== Using the information ==
1: Copy the stretch from "No matter what" through "the dog exhibit." in the Cardigan Welsh Corgi passage, word for word.
2: Write the next part of the Cardigan Welsh Corgi passage, picking up after its final sentence.

== Passage shown ==
Cardigan Welsh Corgis should all have black noses. Notice how we said, “should”? Why is that, you might ask? Well, recently, many Cardigan Welsh Corgis are born with clear red or brown coats. These Cardigans have no black hairs whatsoever. It is all due to a genetic disorder. Namely, these dogs miss a receptor protein needed to produce black hair color. The missing receptor protein influences Cardigans’ noses too, and thus some of them end up with a brown nose. Only blue merles sometimes have a butterfly-shaped nose.

Cardigan Welsh Corgis are slightly larger than their relatives and stand about 10 to 12 inches (25 to 30.5 cm) tall. They weigh a bit more since they are heavier-boned – usually, between 25 to 38 pounds (11 to 17 kg). 

The Cardigan Welsh Corgi need not be red and white like Pembrokes most often are. You can find Cardigans in various color combinations, such as:

  • Reddish-brown
  • Brindle
  • Sable
  • Black with tan 
  • Black with white
  • Blue-gray (blue merle) with black mottling. 

No matter what color they are, Cardigans can have white markings too. The flashes of white color often occur on their neck, and sometimes they resemble a collar. White can be present on your Cardigan’s muzzle, chest, legs, and underpants too. Many Cardigan Welsh Corgis have the tip of their tail white as well. 

If you want your Cardi to thrive at dog exhibits, he or she should not have too much white on the head. Judges particularly dislike dogs that have white markings around the eyes. If your Cardigan is predominantly white, he or she can even be disqualified from the dog exhibit.

Cardigans have a beautiful, rich coat. It is not too long, but it is rather thick. Therefore, it requires regular brushing. You do not need to do it daily, but try to make a habit of doing it at least twice a week. In this way, you will prevent your dog from shedding all-around your house. Cardigans enjoy it, too, so you will spend time connecting with your new best friend rather than cleaning dog hairs off of your couch – it is more fun for both you and your pet, isn’t it?

Cardigan Welsh Corgis’ coat is weatherproof.  Therefore, they can handle almost any climate quite well. It is important to know this if you move a lot – your Cardigan can adapt quickly and easily. 

If you want to take your Corgi to dog exhibits and hope to win some prize or trophy, you should find a puppy that fits into the official standard of the Cardigan Welsh Corgi. We have made a short outline of all the requirements for this breed. It should help you choose a future champion Cardigan puppy.

== Records ==
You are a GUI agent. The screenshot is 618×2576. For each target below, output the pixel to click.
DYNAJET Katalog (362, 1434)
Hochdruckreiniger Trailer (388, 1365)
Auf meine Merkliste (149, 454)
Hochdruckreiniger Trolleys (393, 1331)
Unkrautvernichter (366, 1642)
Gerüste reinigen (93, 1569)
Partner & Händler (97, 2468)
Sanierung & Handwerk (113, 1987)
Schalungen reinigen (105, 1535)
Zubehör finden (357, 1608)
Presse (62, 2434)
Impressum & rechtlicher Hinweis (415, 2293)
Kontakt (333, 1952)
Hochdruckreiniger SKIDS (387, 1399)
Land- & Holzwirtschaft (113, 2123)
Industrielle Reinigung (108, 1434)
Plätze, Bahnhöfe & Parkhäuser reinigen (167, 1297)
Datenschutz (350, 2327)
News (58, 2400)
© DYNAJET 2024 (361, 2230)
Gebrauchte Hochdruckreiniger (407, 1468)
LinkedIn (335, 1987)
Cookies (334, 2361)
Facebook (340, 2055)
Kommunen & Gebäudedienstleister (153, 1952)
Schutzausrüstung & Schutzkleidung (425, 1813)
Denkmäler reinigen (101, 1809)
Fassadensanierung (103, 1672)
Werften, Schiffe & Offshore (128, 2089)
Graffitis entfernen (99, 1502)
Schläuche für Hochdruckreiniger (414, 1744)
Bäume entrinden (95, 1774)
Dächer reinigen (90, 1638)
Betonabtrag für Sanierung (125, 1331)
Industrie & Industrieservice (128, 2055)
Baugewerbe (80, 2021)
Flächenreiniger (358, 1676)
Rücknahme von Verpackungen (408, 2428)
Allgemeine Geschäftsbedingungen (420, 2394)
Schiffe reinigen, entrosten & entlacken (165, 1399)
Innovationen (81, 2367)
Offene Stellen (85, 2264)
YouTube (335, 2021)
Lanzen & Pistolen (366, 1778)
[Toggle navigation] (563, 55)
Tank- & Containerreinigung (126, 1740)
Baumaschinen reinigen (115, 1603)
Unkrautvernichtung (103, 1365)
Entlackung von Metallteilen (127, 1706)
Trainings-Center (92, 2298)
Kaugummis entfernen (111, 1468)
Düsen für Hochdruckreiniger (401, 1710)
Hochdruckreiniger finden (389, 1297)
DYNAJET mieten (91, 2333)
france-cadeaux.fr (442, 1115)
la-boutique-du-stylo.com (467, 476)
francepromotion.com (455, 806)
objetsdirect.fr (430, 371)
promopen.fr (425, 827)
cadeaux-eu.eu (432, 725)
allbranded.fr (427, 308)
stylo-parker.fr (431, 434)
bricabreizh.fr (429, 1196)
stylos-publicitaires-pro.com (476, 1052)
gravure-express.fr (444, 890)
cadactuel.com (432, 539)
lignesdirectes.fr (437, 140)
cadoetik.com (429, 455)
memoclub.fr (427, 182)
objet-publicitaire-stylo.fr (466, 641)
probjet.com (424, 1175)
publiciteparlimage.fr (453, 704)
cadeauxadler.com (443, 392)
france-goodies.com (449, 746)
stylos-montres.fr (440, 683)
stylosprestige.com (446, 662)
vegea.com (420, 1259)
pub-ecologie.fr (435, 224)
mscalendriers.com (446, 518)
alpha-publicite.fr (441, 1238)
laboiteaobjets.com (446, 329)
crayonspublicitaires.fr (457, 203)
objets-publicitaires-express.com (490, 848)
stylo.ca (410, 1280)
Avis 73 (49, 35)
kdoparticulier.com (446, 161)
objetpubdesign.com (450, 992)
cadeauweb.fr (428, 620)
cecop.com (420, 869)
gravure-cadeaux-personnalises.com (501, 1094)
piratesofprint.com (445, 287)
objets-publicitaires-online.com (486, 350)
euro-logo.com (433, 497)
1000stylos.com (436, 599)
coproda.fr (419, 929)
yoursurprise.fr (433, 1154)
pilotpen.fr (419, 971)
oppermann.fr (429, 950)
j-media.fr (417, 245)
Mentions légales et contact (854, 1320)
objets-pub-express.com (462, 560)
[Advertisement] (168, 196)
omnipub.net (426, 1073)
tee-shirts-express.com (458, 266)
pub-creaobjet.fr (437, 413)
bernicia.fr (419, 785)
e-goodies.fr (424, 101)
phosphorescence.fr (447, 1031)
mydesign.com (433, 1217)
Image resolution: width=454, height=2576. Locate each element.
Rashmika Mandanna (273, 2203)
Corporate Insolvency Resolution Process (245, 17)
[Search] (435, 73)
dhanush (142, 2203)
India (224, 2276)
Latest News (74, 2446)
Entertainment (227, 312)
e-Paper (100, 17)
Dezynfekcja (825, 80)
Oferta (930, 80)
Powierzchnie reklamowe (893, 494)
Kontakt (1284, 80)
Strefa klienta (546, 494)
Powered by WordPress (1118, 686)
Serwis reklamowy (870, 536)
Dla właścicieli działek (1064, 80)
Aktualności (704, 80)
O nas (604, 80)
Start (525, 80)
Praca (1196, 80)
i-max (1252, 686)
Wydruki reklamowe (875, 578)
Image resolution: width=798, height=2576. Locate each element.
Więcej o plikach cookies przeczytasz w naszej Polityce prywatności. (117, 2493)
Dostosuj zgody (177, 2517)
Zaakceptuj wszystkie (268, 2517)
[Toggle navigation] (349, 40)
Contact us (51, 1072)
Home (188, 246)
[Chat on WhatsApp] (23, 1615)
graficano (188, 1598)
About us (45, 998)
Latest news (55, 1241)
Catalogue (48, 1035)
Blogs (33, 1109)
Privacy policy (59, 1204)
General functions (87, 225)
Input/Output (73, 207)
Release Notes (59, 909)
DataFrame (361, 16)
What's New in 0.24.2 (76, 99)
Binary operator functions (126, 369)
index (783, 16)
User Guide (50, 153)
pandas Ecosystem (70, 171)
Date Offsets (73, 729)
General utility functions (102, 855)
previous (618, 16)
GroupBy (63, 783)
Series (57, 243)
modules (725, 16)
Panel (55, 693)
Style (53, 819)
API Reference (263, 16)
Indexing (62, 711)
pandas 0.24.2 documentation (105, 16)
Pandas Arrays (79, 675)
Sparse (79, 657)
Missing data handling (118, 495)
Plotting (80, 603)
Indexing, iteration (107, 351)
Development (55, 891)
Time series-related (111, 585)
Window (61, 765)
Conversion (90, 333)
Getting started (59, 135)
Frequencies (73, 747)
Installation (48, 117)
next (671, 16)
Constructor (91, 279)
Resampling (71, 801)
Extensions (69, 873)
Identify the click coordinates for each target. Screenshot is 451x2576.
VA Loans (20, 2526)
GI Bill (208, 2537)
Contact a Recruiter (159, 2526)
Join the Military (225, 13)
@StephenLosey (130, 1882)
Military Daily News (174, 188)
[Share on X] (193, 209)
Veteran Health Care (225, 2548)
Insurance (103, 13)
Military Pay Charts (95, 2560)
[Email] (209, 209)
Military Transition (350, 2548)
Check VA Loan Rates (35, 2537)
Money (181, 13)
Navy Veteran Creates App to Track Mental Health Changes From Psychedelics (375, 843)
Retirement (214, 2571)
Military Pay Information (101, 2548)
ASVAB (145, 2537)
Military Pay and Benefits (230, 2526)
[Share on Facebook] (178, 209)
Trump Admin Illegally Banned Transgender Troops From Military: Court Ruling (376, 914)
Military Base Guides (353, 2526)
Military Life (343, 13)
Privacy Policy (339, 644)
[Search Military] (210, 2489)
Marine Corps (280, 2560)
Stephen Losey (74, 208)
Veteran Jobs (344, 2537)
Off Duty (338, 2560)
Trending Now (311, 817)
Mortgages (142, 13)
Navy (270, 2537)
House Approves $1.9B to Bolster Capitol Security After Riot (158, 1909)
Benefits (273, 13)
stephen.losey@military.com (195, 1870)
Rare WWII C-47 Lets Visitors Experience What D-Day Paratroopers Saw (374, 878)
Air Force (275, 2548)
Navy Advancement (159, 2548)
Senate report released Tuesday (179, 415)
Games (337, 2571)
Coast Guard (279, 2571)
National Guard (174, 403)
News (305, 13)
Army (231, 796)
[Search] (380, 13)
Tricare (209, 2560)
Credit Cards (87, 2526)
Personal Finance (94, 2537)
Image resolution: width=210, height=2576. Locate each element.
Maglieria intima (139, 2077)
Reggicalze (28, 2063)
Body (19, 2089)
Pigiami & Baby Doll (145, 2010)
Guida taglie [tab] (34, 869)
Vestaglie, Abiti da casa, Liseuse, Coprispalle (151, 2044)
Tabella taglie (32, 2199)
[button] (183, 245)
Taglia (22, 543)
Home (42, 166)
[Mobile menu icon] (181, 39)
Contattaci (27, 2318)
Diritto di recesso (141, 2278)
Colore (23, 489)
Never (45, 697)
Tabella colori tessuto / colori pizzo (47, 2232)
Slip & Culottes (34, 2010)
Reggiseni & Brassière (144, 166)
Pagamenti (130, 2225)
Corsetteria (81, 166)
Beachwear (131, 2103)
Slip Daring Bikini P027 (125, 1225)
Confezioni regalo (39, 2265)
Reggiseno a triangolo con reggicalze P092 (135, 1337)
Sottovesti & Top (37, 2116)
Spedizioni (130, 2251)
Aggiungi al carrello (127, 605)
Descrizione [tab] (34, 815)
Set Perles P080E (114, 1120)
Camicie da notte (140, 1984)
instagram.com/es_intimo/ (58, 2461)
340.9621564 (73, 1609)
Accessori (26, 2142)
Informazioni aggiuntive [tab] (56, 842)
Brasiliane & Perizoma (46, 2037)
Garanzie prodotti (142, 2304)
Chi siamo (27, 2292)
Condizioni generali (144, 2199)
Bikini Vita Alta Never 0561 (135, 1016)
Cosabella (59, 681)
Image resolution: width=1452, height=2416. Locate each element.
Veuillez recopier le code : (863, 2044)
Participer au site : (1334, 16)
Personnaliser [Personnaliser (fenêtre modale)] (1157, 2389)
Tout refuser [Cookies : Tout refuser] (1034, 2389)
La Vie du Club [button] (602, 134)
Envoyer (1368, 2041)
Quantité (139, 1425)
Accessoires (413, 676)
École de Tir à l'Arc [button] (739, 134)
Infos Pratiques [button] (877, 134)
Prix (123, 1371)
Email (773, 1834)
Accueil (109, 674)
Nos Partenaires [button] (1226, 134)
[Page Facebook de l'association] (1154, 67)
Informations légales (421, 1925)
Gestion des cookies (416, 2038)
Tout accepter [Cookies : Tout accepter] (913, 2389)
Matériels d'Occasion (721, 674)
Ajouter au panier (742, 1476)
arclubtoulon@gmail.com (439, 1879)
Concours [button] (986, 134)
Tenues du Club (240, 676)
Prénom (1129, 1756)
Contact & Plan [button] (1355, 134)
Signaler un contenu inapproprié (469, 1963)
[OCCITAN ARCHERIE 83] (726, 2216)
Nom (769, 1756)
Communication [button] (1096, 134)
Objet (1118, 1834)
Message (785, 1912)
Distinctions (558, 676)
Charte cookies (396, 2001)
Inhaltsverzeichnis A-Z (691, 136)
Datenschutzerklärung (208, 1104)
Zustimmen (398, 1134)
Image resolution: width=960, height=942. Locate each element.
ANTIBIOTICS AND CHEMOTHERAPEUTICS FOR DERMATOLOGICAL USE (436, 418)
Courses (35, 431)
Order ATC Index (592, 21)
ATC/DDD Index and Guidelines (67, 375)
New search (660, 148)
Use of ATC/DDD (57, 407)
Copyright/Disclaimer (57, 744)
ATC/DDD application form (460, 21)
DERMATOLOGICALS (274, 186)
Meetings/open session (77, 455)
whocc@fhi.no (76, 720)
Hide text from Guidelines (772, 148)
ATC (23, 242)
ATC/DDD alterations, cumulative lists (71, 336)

== Answers to the exercises ==
1:
No matter what color they are, Cardigans can have white markings too. The flashes of white color often occur on their neck, and sometimes they resemble a collar. White can be present on your Cardigan’s muzzle, chest, legs, and underpants too. Many Cardigan Welsh Corgis have the tip of their tail white as well. 

If you want your Cardi to thrive at dog exhibits, he or she should not have too much white on the head. Judges particularly dislike dogs that have white markings around the eyes. If your Cardigan is predominantly white, he or she can even be disqualified from the dog exhibit.

2:
Official Standard Of The Cardigan Welsh Corgi

General Impression:

  • A powerful, sturdily-built, small dog
  • Quick and agile
  • Capable of endurance
  • Intelligent

General Appearance:

  • Moderately heavy-boned
  • Low set
  • Deep chest
  • Long in proportion to the height
  • Low tail set

Size & Proportion:

  • When standing naturally, a Cardigan should be from 10.5 to 12.5 inches measuring from the ground to the point of the withers.
  • 1.8:1 is the ideal length to height ratio (make sure you measure your dog length from the point of the breast bone to the back of the hip)
  • The ideal weight should be between 30 to 38 pounds for male dogs and 25 to 34 pounds for bitches

The Faults: 

Being oversized or undersized

Having a poor overall balance

Head:

  • The head should be in accordance with the overall size of the dog. It mustn’t appear too large and heavy nor too small.
  • It should be in accordance with the sex of your dog too.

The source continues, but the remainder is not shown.